** Start Exercise input **

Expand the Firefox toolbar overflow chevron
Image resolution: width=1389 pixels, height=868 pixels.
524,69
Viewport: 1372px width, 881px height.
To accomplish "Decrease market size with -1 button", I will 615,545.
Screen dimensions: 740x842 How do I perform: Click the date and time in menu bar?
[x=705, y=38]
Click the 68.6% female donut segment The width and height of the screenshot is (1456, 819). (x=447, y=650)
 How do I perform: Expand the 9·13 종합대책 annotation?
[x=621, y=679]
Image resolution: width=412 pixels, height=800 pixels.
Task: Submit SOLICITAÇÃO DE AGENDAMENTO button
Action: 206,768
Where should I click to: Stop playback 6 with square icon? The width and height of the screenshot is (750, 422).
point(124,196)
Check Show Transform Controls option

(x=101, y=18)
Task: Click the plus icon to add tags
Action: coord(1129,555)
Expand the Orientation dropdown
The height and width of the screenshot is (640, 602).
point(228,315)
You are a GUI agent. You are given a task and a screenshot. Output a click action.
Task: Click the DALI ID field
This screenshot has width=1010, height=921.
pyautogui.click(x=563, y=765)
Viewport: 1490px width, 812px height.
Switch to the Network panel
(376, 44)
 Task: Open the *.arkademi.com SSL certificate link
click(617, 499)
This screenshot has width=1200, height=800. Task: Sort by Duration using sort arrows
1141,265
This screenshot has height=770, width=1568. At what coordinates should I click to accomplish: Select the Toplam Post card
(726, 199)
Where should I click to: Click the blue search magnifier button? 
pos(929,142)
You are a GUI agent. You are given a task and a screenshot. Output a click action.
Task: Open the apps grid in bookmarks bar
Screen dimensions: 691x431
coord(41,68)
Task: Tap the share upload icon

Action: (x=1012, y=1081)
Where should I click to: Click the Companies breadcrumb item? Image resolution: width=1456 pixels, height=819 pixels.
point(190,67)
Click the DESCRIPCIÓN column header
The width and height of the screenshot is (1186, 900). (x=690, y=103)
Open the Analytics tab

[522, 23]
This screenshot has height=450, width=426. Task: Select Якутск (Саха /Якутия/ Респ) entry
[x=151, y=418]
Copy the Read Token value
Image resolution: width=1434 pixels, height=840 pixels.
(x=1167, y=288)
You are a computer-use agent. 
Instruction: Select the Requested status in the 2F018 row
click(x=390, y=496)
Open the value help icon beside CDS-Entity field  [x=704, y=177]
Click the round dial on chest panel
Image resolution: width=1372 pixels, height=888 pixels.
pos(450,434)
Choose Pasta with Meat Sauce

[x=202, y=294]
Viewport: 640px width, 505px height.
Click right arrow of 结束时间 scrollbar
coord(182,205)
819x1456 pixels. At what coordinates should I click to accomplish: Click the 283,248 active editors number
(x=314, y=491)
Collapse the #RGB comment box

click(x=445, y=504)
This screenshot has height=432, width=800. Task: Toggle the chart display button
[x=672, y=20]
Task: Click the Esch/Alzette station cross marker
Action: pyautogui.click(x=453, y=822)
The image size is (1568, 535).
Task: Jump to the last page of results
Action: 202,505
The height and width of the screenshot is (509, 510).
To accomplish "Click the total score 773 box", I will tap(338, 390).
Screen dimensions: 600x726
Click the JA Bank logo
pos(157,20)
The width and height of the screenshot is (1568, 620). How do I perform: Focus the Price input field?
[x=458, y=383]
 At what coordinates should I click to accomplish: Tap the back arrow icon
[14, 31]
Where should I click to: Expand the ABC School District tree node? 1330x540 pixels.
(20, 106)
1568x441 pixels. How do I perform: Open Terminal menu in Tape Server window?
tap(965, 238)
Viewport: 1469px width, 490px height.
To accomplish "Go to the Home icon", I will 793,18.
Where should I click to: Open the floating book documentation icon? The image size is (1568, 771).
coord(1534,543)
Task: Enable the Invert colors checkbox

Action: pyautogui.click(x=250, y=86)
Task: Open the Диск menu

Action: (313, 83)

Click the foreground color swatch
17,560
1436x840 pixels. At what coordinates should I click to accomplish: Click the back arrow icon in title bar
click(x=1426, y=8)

** End Exercise input **

What is needed: Reproduce every one of the entries above, line for line, with no changes.

Response for this exercise:
Expand the Firefox toolbar overflow chevron
Image resolution: width=1389 pixels, height=868 pixels.
524,69
Viewport: 1372px width, 881px height.
To accomplish "Decrease market size with -1 button", I will 615,545.
Screen dimensions: 740x842 How do I perform: Click the date and time in menu bar?
[x=705, y=38]
Click the 68.6% female donut segment The width and height of the screenshot is (1456, 819). (x=447, y=650)
 How do I perform: Expand the 9·13 종합대책 annotation?
[x=621, y=679]
Image resolution: width=412 pixels, height=800 pixels.
Task: Submit SOLICITAÇÃO DE AGENDAMENTO button
Action: 206,768
Where should I click to: Stop playback 6 with square icon? The width and height of the screenshot is (750, 422).
point(124,196)
Check Show Transform Controls option

(x=101, y=18)
Task: Click the plus icon to add tags
Action: coord(1129,555)
Expand the Orientation dropdown
The height and width of the screenshot is (640, 602).
point(228,315)
You are a GUI agent. You are given a task and a screenshot. Output a click action.
Task: Click the DALI ID field
This screenshot has width=1010, height=921.
pyautogui.click(x=563, y=765)
Viewport: 1490px width, 812px height.
Switch to the Network panel
(376, 44)
 Task: Open the *.arkademi.com SSL certificate link
click(617, 499)
This screenshot has width=1200, height=800. Task: Sort by Duration using sort arrows
1141,265
This screenshot has height=770, width=1568. At what coordinates should I click to accomplish: Select the Toplam Post card
(726, 199)
Where should I click to: Click the blue search magnifier button? 
pos(929,142)
You are a GUI agent. You are given a task and a screenshot. Output a click action.
Task: Open the apps grid in bookmarks bar
Screen dimensions: 691x431
coord(41,68)
Task: Tap the share upload icon

Action: (x=1012, y=1081)
Where should I click to: Click the Companies breadcrumb item? Image resolution: width=1456 pixels, height=819 pixels.
point(190,67)
Click the DESCRIPCIÓN column header
The width and height of the screenshot is (1186, 900). (x=690, y=103)
Open the Analytics tab

[522, 23]
This screenshot has height=450, width=426. Task: Select Якутск (Саха /Якутия/ Респ) entry
[x=151, y=418]
Copy the Read Token value
Image resolution: width=1434 pixels, height=840 pixels.
(x=1167, y=288)
You are a computer-use agent. 
Instruction: Select the Requested status in the 2F018 row
click(x=390, y=496)
Open the value help icon beside CDS-Entity field  [x=704, y=177]
Click the round dial on chest panel
Image resolution: width=1372 pixels, height=888 pixels.
pos(450,434)
Choose Pasta with Meat Sauce

[x=202, y=294]
Viewport: 640px width, 505px height.
Click right arrow of 结束时间 scrollbar
coord(182,205)
819x1456 pixels. At what coordinates should I click to accomplish: Click the 283,248 active editors number
(x=314, y=491)
Collapse the #RGB comment box

click(x=445, y=504)
This screenshot has height=432, width=800. Task: Toggle the chart display button
[x=672, y=20]
Task: Click the Esch/Alzette station cross marker
Action: pyautogui.click(x=453, y=822)
The image size is (1568, 535).
Task: Jump to the last page of results
Action: 202,505
The height and width of the screenshot is (509, 510).
To accomplish "Click the total score 773 box", I will tap(338, 390).
Screen dimensions: 600x726
Click the JA Bank logo
pos(157,20)
The width and height of the screenshot is (1568, 620). How do I perform: Focus the Price input field?
[x=458, y=383]
 At what coordinates should I click to accomplish: Tap the back arrow icon
[14, 31]
Where should I click to: Expand the ABC School District tree node? 1330x540 pixels.
(20, 106)
1568x441 pixels. How do I perform: Open Terminal menu in Tape Server window?
tap(965, 238)
Viewport: 1469px width, 490px height.
To accomplish "Go to the Home icon", I will 793,18.
Where should I click to: Open the floating book documentation icon? The image size is (1568, 771).
coord(1534,543)
Task: Enable the Invert colors checkbox

Action: pyautogui.click(x=250, y=86)
Task: Open the Диск menu

Action: (313, 83)

Click the foreground color swatch
17,560
1436x840 pixels. At what coordinates should I click to accomplish: Click the back arrow icon in title bar
click(x=1426, y=8)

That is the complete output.